____ Exercise text
Susan's Place Transgender Resources

Community Conversation => Transgender talk => Topic started by: jeanniegirl on May 14, 2015, 08:05:23 AM

Title: Am I trensgender?
Post by: jeanniegirl on May 14, 2015, 08:05:23 AM
Hello girls,

I put on panties,bra and lipstick when I was 14. Wow I was beautiful. Put in the back of my mind but always preferred being a hot girl. I am married and can't fully crossdress but feel more like a woman than a man.Especially when I put on makeup.

What do you think? Am I transgender?
Title: Re: Am I trensgender?
Post by: Ms Grace on May 14, 2015, 08:12:05 AM
Trans gender is a pretty broad spectrum of cross gender identification, so yes, you may very well fit in there somewhere.
Title: Re: Am I trensgender?
Post by: suzifrommd on May 14, 2015, 08:21:24 AM
No one can tell you whether you are or aren't transgender. It's something you'll answer for yourself.

Though what you're feeling is something a lot of us here also felt. We buried our feelings for many years that we'd rather see ourselves as female than male.  So you have that in common.
________
[Task requirements]
1 - Reproduce the forum thread word for word, starting at "I put on panties,bra" and ending at "in there somewhere.".
2 - Answer these questions from the forum thread:
(a) At what age did jeanniegirl first put on panties, a bra and lipstick?
(b) How does Ms Grace describe transgender?
(c) According to suzifrommd, who will answer whether someone is transgender?
3 - Continue the forum thread from the point where it stops.
____ Data shown
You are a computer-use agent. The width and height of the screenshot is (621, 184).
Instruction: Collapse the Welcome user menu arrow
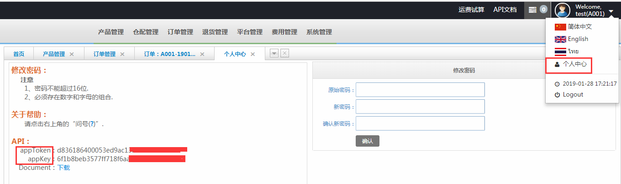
________
[Your responses]
1 -
I put on panties,bra and lipstick when I was 14. Wow I was beautiful. Put in the back of my mind but always preferred being a hot girl. I am married and can't fully crossdress but feel more like a woman than a man.Especially when I put on makeup.

What do you think? Am I transgender?
Title: Re: Am I trensgender?
Post by: Ms Grace on May 14, 2015, 08:12:05 AM
Trans gender is a pretty broad spectrum of cross gender identification, so yes, you may very well fit in there somewhere.

2 -
(a) At 14.
(b) As a pretty broad spectrum of cross gender identification.
(c) The person themself; no one else can tell them.

3 -
I have two suggestions:
1. Consider seeing a gender therapist. A good one can help you sort these feelings out.
2. Keep reading posts and posting questions. There's a lot that can be learned from these forums.

Good luck, Jeannie.

Title: Re: Am I trensgender?
Post by: katrinaw on May 14, 2015, 08:39:29 AM
Jeannie, It depends, for example I knew and hated (Dysphorically hated) my Genitals from a very early age, but learnt how to hide and control the inner me, and conform (as much as I hated that).
But I did cross dress, which was really a double edged sword, it relieved my tensions, but always re-ignited my hatred of not being able to be me. I had a euphoric moment 15 years or so ago when I realised I was not alone and it was a known condition.

I think many of us know fairly early in life, Many get a sudden wave, Some it builds up slowly over the years...

Chat with a gender therapist if your not really sure... They will help you explore yourself and decide, At least then you can decide your future and journey if or as appropriate.

L Katy  :-*
Title: Re: Am I trensgender?
Post by: traci_k on May 14, 2015, 08:41:46 AM
Jeannie,

Transgender covers a broad spectrum from cross-dresser to those who feel the need to completely transition to the opposite gender, transexual.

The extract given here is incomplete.